О такого рода импровизации пишет и Александр Дорнер.
В 1950-х годах я уже интересовался Дорнером, потому что он был одним из немногих, кто серьезно задумывался о функции музеев. Его отношение к институции не было «проходным», не обременным вопросами – он формулировал внятную идею, которой можно было следовать. Я всегда считал, что произведение делает художник, но в произведение искусства его превращает общество – эта идея была уже у Дюшана и у многих других. Но музеи, как правило, не могли сделать из этого утверждения никаких выводов. Я всегда считал себя «со-творцом» искусства. Не поймите меня неправильно. Речь идет не о том, что я диктовал художнику: «Так, теперь закрась левый верхний угол красным», а об участии музея – как институции-посредника – в процессе превращения произведения в произведение искусства. Поэтому для меня всегда было очевидно, что моего участия не требуется там, где общественное мнение уже признало какое-то произведение искусством. Меня интересовало то, что еще не получило такого признания и остается произведением, а не произведением искусства.
Кроме Александра Дорнера, кто еще был или остается для вас значимой фигурой?
Сразу не скажешь. Виллем Сандберг, впрочем, оказал на меня огромное влияние. Думаю, то же можно сказать о множестве других коллег.

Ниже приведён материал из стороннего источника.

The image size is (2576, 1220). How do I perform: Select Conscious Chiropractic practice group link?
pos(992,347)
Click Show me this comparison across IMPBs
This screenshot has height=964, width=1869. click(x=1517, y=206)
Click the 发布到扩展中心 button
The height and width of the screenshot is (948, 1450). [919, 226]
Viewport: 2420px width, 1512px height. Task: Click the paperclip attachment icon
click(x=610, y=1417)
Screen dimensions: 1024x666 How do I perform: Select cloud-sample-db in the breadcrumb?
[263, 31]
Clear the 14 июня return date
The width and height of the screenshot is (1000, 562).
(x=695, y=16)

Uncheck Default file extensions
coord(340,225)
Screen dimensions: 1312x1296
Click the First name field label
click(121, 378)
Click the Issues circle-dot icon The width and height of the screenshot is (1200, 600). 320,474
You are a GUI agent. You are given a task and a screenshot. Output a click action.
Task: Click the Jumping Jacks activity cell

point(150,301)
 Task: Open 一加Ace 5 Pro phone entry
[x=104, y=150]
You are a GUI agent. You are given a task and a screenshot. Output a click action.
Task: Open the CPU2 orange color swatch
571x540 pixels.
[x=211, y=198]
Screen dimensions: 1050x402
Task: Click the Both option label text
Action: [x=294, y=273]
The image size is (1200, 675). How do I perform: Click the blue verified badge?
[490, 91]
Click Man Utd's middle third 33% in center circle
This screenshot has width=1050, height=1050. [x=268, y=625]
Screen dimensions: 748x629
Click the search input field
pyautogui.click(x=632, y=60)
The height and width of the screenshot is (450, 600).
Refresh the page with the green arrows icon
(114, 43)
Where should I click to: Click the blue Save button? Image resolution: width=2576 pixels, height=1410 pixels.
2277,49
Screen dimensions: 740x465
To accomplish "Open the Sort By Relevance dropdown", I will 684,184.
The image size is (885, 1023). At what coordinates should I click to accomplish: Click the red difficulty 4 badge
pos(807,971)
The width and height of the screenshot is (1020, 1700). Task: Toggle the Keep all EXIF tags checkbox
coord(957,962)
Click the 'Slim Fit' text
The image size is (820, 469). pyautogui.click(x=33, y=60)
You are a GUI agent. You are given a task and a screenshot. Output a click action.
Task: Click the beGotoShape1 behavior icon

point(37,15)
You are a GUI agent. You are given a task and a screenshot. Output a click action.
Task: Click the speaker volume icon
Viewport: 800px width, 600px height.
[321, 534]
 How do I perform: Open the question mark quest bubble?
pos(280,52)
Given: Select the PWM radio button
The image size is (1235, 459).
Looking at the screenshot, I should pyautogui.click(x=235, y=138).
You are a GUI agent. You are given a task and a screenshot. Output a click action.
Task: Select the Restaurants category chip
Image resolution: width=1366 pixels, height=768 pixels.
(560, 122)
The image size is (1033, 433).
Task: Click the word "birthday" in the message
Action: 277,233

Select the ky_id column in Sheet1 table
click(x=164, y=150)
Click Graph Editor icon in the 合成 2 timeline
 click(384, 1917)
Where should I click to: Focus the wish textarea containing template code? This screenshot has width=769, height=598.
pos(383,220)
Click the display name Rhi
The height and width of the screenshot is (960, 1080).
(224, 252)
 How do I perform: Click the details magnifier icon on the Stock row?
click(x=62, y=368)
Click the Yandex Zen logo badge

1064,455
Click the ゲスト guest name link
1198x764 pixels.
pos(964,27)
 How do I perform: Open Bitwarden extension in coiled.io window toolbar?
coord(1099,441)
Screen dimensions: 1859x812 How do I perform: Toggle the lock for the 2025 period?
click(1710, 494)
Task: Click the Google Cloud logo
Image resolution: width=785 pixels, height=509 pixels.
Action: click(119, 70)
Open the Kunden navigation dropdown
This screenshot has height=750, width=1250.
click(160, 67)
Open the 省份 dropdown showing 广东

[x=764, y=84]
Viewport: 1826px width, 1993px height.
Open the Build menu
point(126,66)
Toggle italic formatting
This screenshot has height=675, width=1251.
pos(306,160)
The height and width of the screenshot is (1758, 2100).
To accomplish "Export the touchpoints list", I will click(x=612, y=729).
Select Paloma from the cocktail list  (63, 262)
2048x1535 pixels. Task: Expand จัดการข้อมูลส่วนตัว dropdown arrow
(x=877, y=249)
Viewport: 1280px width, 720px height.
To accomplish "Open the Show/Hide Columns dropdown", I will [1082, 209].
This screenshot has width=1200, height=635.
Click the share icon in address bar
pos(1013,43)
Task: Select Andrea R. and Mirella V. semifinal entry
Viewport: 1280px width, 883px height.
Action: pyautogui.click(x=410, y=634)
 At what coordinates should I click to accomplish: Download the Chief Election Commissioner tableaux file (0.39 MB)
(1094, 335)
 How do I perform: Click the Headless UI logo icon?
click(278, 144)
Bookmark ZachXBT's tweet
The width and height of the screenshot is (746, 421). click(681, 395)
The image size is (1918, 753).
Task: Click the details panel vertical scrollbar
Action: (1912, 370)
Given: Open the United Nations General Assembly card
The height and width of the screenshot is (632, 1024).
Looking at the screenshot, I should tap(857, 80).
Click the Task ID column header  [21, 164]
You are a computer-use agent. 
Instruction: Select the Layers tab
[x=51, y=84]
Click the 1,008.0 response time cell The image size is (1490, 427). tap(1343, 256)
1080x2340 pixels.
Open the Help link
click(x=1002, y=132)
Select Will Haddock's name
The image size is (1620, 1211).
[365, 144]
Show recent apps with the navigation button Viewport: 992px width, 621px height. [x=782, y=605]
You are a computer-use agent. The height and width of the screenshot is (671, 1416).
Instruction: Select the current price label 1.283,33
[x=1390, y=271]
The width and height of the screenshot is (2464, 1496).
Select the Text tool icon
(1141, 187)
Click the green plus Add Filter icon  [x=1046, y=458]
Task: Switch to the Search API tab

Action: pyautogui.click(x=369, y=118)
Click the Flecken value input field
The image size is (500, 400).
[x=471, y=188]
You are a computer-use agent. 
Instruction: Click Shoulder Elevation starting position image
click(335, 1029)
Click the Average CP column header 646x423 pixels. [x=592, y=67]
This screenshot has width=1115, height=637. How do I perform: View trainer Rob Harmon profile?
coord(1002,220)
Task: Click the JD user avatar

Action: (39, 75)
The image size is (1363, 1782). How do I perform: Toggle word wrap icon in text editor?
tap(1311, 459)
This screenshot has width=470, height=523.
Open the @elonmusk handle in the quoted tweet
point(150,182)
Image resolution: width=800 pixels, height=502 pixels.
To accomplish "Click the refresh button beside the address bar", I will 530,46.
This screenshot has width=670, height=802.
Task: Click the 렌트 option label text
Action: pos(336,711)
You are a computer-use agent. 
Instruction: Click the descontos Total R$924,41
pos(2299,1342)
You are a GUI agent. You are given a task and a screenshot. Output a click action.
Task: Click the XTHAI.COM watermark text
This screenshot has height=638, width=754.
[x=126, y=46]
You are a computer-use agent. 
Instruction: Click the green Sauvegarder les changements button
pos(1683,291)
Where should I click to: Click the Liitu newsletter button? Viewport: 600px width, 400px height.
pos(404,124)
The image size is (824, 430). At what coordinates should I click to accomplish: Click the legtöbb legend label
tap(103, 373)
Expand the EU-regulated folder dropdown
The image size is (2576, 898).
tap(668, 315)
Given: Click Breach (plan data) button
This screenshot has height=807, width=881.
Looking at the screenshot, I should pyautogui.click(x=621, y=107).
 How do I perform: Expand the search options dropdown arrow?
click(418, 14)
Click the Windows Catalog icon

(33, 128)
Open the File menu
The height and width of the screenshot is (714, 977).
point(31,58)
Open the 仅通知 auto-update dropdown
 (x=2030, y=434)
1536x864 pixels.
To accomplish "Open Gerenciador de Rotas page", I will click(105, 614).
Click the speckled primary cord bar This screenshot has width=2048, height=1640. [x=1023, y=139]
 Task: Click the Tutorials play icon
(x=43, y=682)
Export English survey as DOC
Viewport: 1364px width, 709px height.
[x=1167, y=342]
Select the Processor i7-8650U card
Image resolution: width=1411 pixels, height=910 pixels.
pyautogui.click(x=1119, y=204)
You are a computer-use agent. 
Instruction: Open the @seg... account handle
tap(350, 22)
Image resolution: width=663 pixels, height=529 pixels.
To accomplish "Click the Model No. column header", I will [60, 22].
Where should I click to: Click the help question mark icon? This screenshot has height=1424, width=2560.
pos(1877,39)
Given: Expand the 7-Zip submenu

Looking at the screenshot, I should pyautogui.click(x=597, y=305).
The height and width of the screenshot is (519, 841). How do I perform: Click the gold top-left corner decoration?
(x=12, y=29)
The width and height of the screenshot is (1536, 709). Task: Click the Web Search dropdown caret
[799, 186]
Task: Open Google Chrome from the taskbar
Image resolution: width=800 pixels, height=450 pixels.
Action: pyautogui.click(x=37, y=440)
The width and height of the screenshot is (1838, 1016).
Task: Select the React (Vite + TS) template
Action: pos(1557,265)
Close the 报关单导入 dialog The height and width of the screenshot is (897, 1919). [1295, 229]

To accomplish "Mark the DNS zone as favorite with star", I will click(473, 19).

В чем была значимость Санбдерга?
Сандберг восхищал меня тем, что совершенно перевернул определение музея – теснейшим образом связанное с определением искусства – и сделал это даже более решительно, чем Дорнер. Идеи, рассеянные в эссе Сандберга «Сейчас» (Nu) и наделавшие много шума в начале 1960-х, состояли в отказе от старого понимания музея как пространства с постоянной экспозицией. Произведение должно храниться в музее, извлекаться из хранилища для конкретных выставок и демонстрироваться в свободно меняющихся контекстах. Все институциональные условности, формирующие поклонение искусству, должны быть отброшены – в музее вы должны чувствовать себя так, как будто тут можно играть в пинг-понг, прямоустен, на которых висят картины.
Искусство и жизнь…
Полное слияние искусства и жизни и, следовательно, отказ от музейной институции – по крайней мере, в традиционном ее понимании. Идеи Сандберга мне очень импонировали, хотя, когда я начал работать в Мёнхенгладбахе, я внес в них некоторые коррективы.
Как это было?
Все началось со спора о понятии «музей». Меня не устраивало распространенное в то время мнение, что проблема музея может быть решена простой заменой одного слова на другое. Подобно термину «анти-искусство», понятие «антимузей» было предложено для того, что-бы вдохнуть в концепцию музея новую жизнь. Но, несмотря на появившуюся приставку, я не хотел полностью отказываться от понятия «музей». В этом, наверное, состояло мое главное расхождение с Сандбергом. В отличие от него, я разъяснял свою позицию, оставаясь в контексте истории музея и истории его развития. Я писал, что не против того, чтобы играть в музее в пинг-понг, – я только за то, чтобы сначала со стен сняли живопись, так как она будет отвлекать посетителей.